Une enquête de terrain a été menée par le Cnesco en 2015-2016 dans 20 académies et 28 départements, selon une logique multiniveaux (des recherches documentaires et quelque 150 entretiens conduits en académie et départements, sur l’activité des équipes académiques et celle des équipes pédagogiques dans les réseaux et les établissements). Cette première analyse montre que la mise en œuvre de cette réforme, volontariste en 2014-2015 semble s’être ralentie l’année suivante, certainement du fait de la préparation concurrente de la réforme du collège.
Lors de la première année de mise en œuvre, la réactualisation de la carte d’éducation prioritaire, effective dans toutes les académies, a bien permis de faire évoluer de façon significative la composition sociale des établissements. Les cartes de l’éducation prioritaire et de la politique de la Ville se sont ainsi rapprochées. Cette même année le pilotage dans les académies a été mis en place également. La mise en œuvre de la réforme s’est ralentie à partir de l’année scolaire 2015-2016.
Certes, certains établissements REP+ apparaissent bien être entrés dans la réforme, mais ceux du réseau REP semblent être le plus souvent restés en marge de la réforme.

 

EXTRAIT (hors tableaux) DU TEXTE INTEGRAL DU RAPPORT (pages 99-104)
99
3) Des politiques qui encouragent le séparatisme social entre et dans les
établissements

a)Les politiques d’éducation prioritaire se suivent : avec quelle efficacité ?

Résumé
Conçue à ses débuts, en 1982, pour être temporaire, l’éducation prioritaire s’est inscrite dans la durée, de relances en relances, ses publics s’élargissant progressivement. Depuis les années 1990, les évaluations n’ont pas réussi à en démontrer l’efficacité pédagogique.
En retravaillant les données de PISA, dans une perspective temporelle, Goussé et e Donné (Cnesco, 2016) montrent, elles,que les politiques d’éducation prioritaire ont participé à l’augmentation du nombre d’élèves en difficulté au collège.
Le fait d’être scolarisé en éducation prioritaire est davantage associé à de mauvais résultats en 2009 qu’en 2000, indiquant une baisse de l’efficacité de ce dispositif. Les auteures suggèrent que c’est à la fois l’extension de la politique d’éducation prioritaire et la dilution de ses moyens qui a conduit à étendre à de nouveaux établissements l’effet négatif lié à la labellisation « éducation prioritaire » (départ des élèves les plus favorisés, faible attractivité pour les enseignants expérimentés...) tout en diminuant les effets positifs dus à l’attribution de ressources supplémentaires, toujours restés très modestes sur les dimensions directement en lien avec les apprentissages.

La relance de l’éducation prioritaire de 2014 propose des avancées importantes davantage associées aux apprentissages des élèves, mais peine à se mettre en place dès 2015-2016 malgré des débuts volontaristes en 2014-2015. Depuis plus de
30 ans, il existe une, ou plutôt des politiques, d’éducation prioritaire qui ont pour objectif de corriger l’impact des inégalités sociales et économiques sur la réussite scolaire des élèves.

::::

Consigne
D'après le passage sur l'éducation prioritaire, en quelle année cette politique a-t-elle été conçue ? Le listing qui suit n'est d'aucune utilité ici.

Extrait de données
::::

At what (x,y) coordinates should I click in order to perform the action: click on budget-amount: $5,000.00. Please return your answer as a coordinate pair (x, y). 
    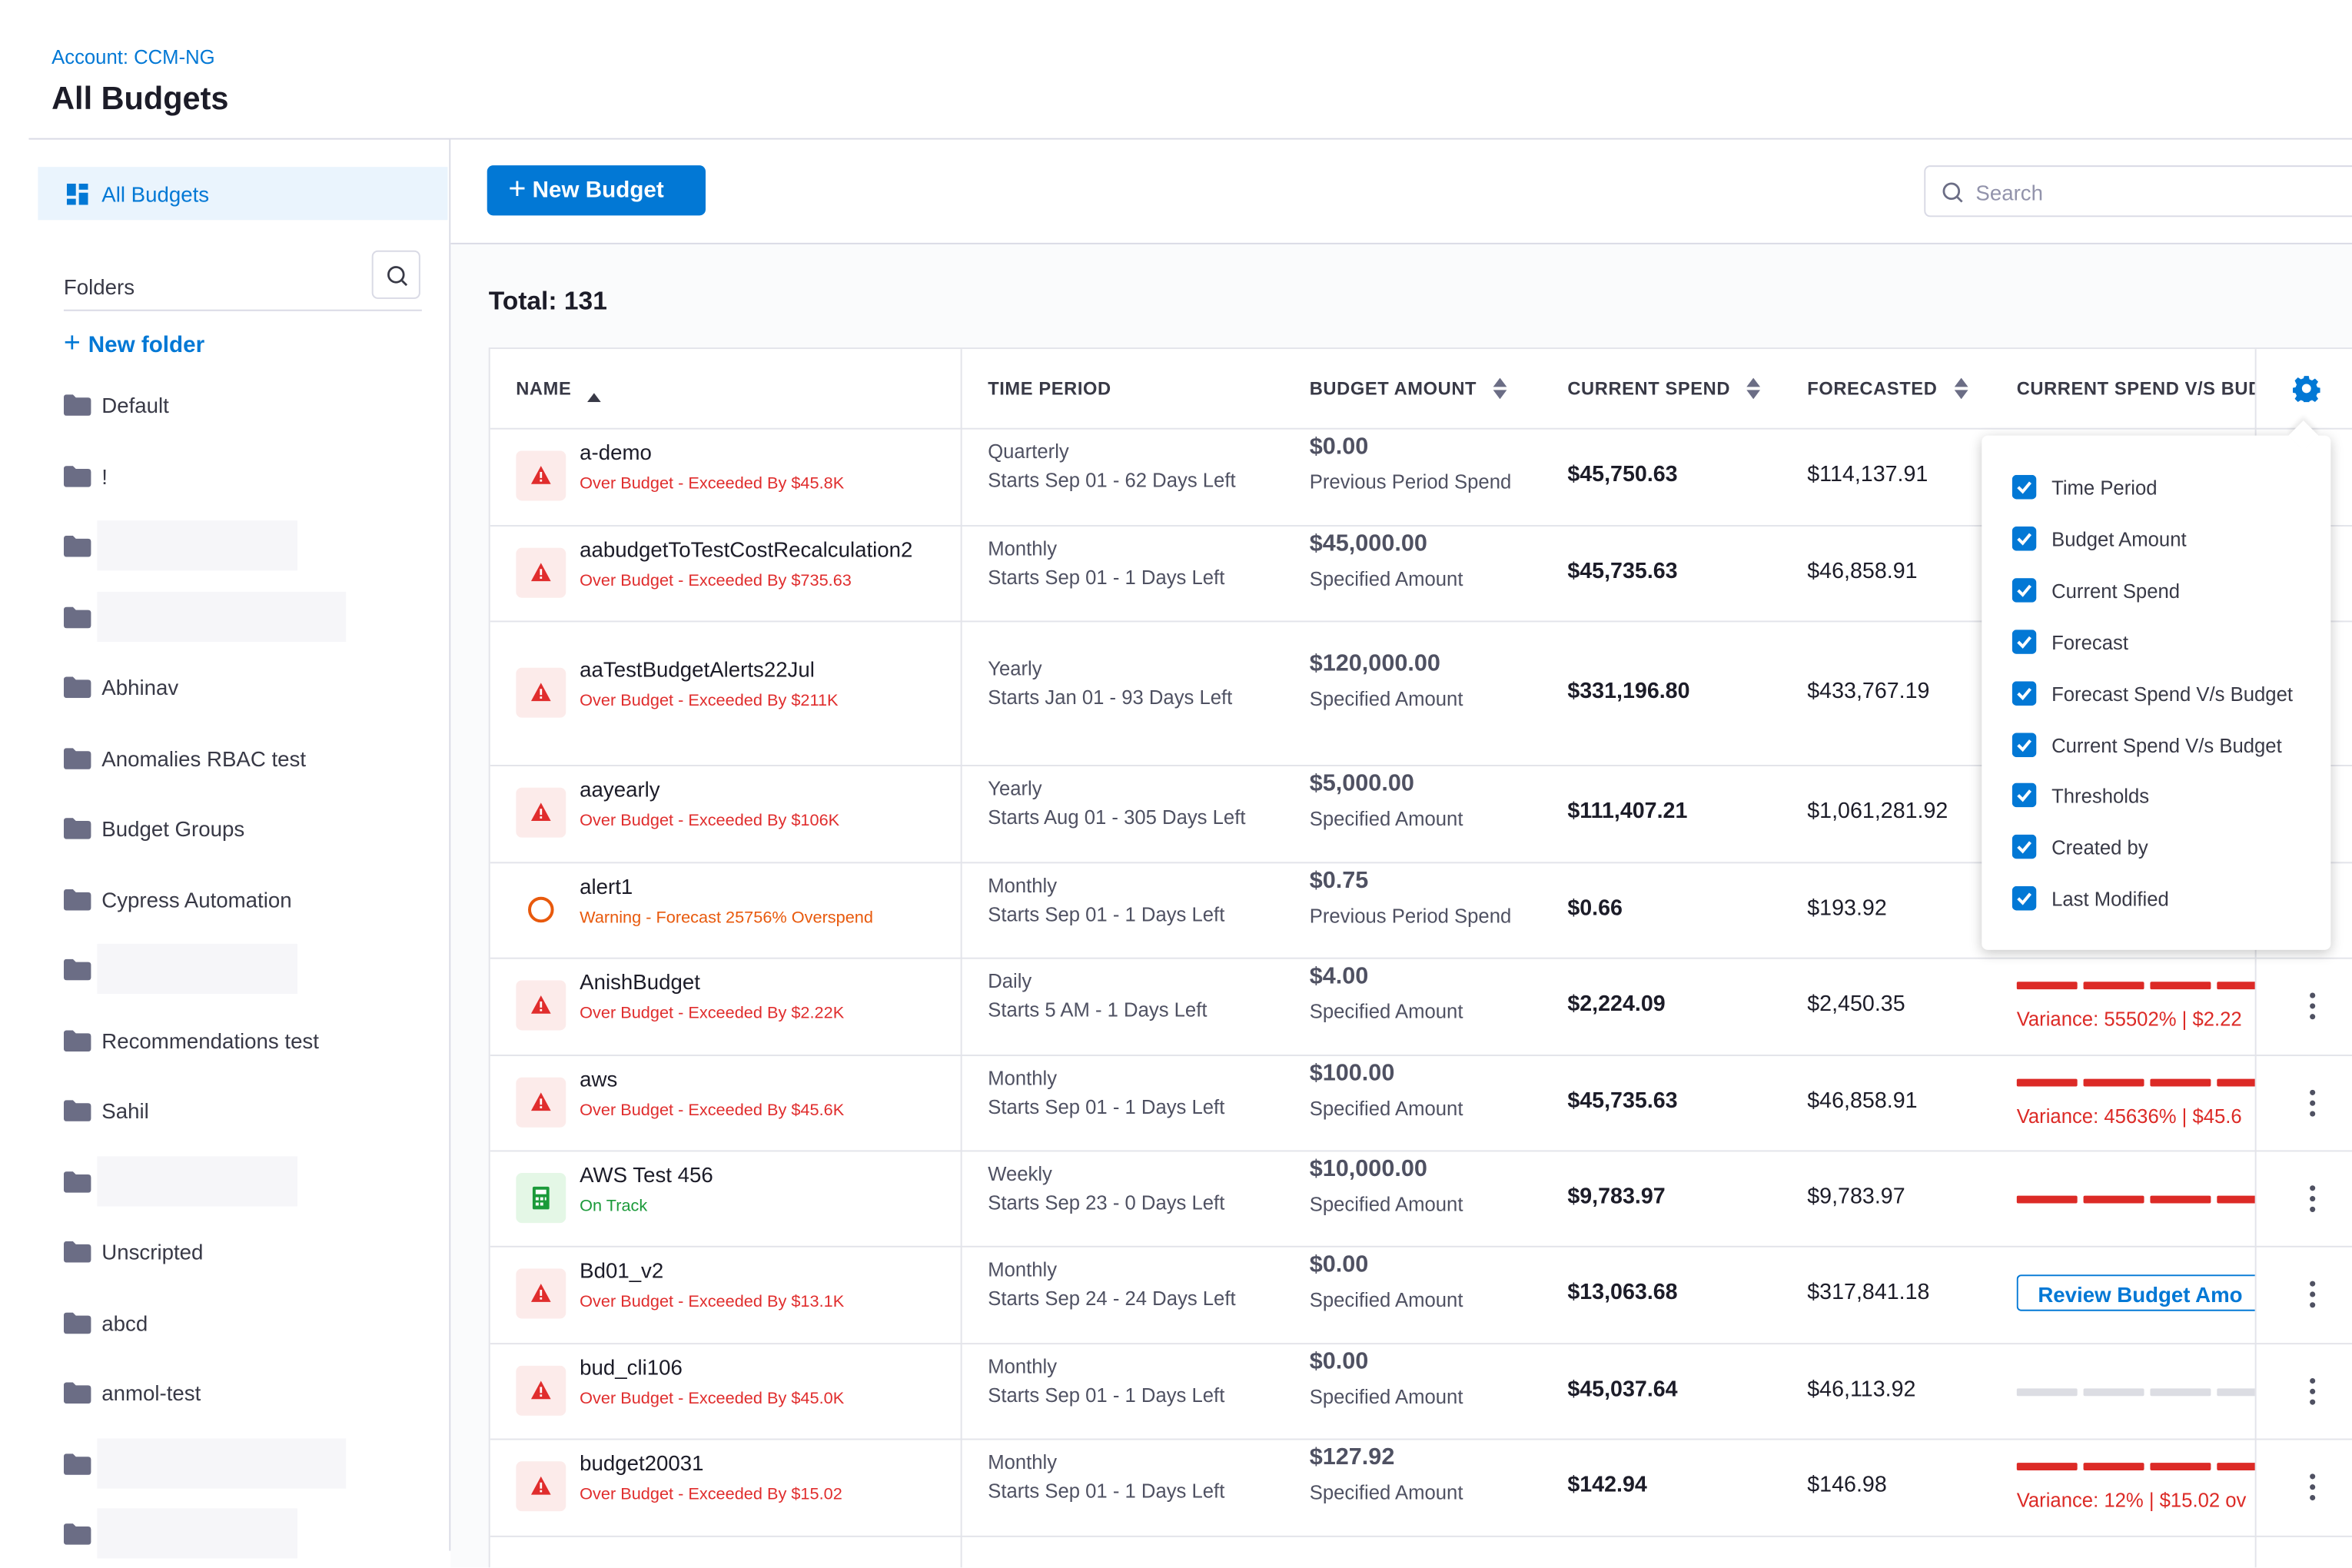
    Looking at the image, I should click on (1362, 785).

::::

Réponse
En 1982.